Vi fu un lungo silenzio mentre tutti osservavano quello strano spettacolo. «Forse è un magazzino» disse alla fine una voce.

«Ma quello è un motore fuoribordo da dieci chilowatt! L’avrà perso in mare qualcuno…»

«Adesso sappiamo chi ci ruba le catene dell’àncora!»

«Ma perché… Che senso ha?»

«Un senso evidentemente ci dev’essere… per loro.»

Moses Kaldor si schiarì la voce per richiamare l’attenzione.

«Abbiamo solo una teoria» cominciò «cui però i fatti sembrano dare ragione. Avrete notato che ogni oggetto è di metallo, metallo dalle origini più disparate.

«Ora, per un essere intelligente che vive sott’acqua, il metallo dev’essere qualcosa di misterioso, qualcosa che è completamente differente da tutto ciò che c’è nel mare. Si direbbe che gli scorpioni di mare siano a un livello d’evoluzione corrispondente alla nostra età della pietra, e non possono andare oltre così come noi, animali terrestri, abbiamo potuto fare sulla Terra. Non hanno il fuoco, e questo li chiude in un vicolo cieco tecnologico.

«Qui vediamo una sorta di riproduzione di una cosa che è accaduta a noi, sul nostro mondo. Sapete da dove è arrivato il primo ferro all’uomo preistorico? Dallo spazio!

«Noto che la mia affermazione vi sorprende. Però il ferro puro non esiste in natura… si ossida troppo in fretta. L’uomo primitivo poteva trovare il ferro solo nelle meteoriti. Non fa meraviglia dunque che le meteoriti fossero oggetto di culto e non fa meraviglia che i nostri antenati credessero nell’esistenza di esseri sovrannaturali di là del cielo…

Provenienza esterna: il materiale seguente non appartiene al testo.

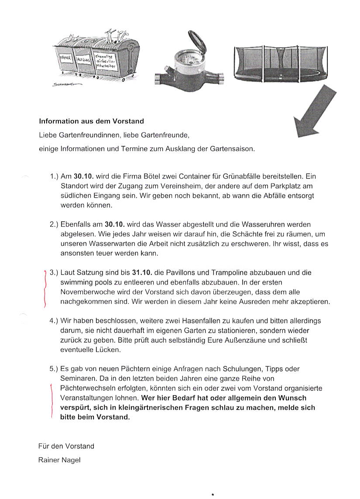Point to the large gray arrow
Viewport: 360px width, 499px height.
click(314, 112)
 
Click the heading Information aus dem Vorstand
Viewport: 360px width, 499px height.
click(91, 121)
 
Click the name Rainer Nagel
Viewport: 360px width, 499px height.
click(59, 460)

«Forse qui sta accadendo la stessa cosa. Vi prego di prendere in seria considerazione questa ipotesi. Ancora non conosciamo il livello d’intelligenza degli scorpioni di mare. Forse raccolgono il metallo perché sono incuriositi e attratti dalle sue proprietà, per così dire magiche. Ora lo usano solo per ornamento, ma scopriranno come utilizzarlo per qualche altra cosa? Fino a che punto possono progredire restando sott’acqua? E continueranno a rimanerci, sott’acqua?

«Amici miei, a parer mio bisogna scoprire quanto più è possibile sul conto degli scorpioni di mare. Può essere che vi troviate a dover condividere questo pianeta con un’altra specie intelligente. A cosa andate incontro, alla cooperazione o alla guerra? Anche se non fossero veramente intelligenti, potrebbero pur sempre costituire una minaccia mortale… o un utile strumento. Forse è più opportuno farseli amici. Tra parentesi, vi raccomando di consultare la voce Cargo Cult1 nei vostri Archivi Storici.

Perché è questo ciò cui siamo di fronte, un C-A-R-G-O C-U-L-T.

1 Cargo Cult (lett. culto del carico): movimento a sfondo politico e religioso un tempo diffuso tra gli indigeni di diverse isole del Pacifico Meridionale, caratterizzato dall’attesa messianica del ritorno degli antenati a bordo di navi o aeroplani carichi dei prodotti della civiltà industriale che avrebbero soddisfatto tutti i bisogni, rendendo superfluo il lavoro e liberando gli indigeni stessi dal predominio dei bianchi. [N.d.T.] «Sono molto curioso di conoscere quale sarà il prossimo capitolo della storia di Thalassa. Forse in questo momento anche i filosofi degli scorpioni di mare sono riuniti nella foresta di sargasso per discutere quale atteggiamento adottare nei nostri confronti.

«Quindi vi prego caldamente di riparare il trasmettitore interstellare così da rimanere in contatto con noi. Il computer della Magellano resterà in attesa delle vostre comunicazioni mentre ci condurrà lungo la strada che porta a Sagan Due.»